Did all of that sound overwhelming? For importers, who mean business, the eventual goal is to ensure that their work moves smoothly as possible. Also, many importing companies do not want to deal with the complications of trade agreements and changing regulatory & statutory requirements. That’s where a customs broker can be handy. 

Why you may need a customs broker?

First things first, if the value of your shipments is less than $2,000, CBP is likely to clear the same easily under an informal entry. However, for goods that are regulated for importing by Food and Drug Administration (FDA) or other agencies, formal entry is essential. With a Customs broker, you can get everything done within a short time. In plain terms, the role of a Customs broker is to clear your goods from the customs, but that’s easier said than done.
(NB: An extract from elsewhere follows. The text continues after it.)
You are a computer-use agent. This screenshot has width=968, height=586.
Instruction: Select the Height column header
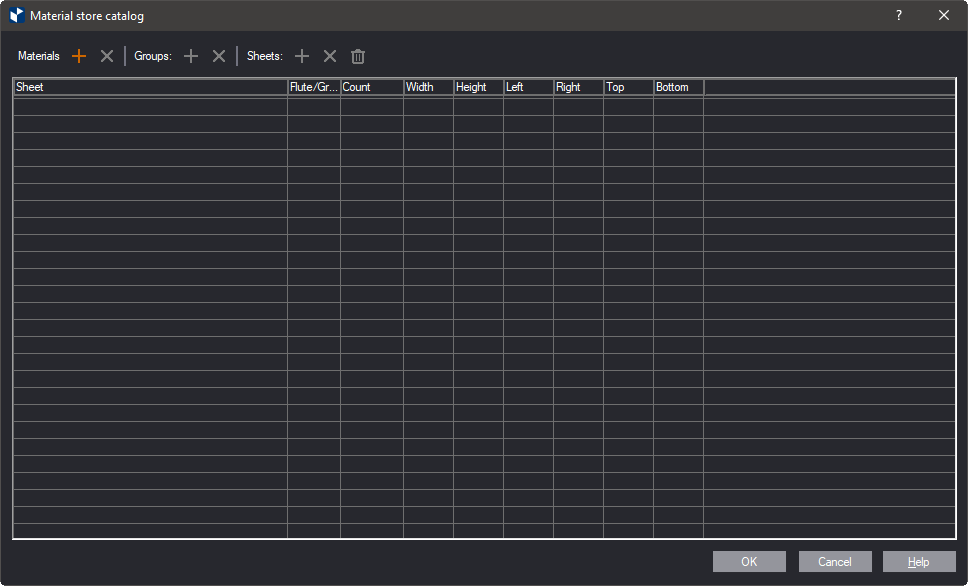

Statutory requirements, classification of tariffs, impact of trade agreements, and regulatory norms must be checked, and a customs broker do all of that for your business. Most customs brokers don’t need to have an office at the port of entry, but they can handle the documentation electronically and work with CBP accordingly. 

Preparing the documents

To get your goods imported into the US, you need a few documents. The first one is the commercial invoice, which is issued by the seller or exporter. Other documents that are needed include bill of lading and Other Government Department (OGD) documents. Depending on the commodity being imported, you may ha e specific requirements and documents. 

Final word

Hiring a customs broker may seem like an added cost to your importing business, but the extent of work they do is worth considering. A good and known customs brokers can also offer consulting for clients, so that they import like a pro, without making an expensive mistake.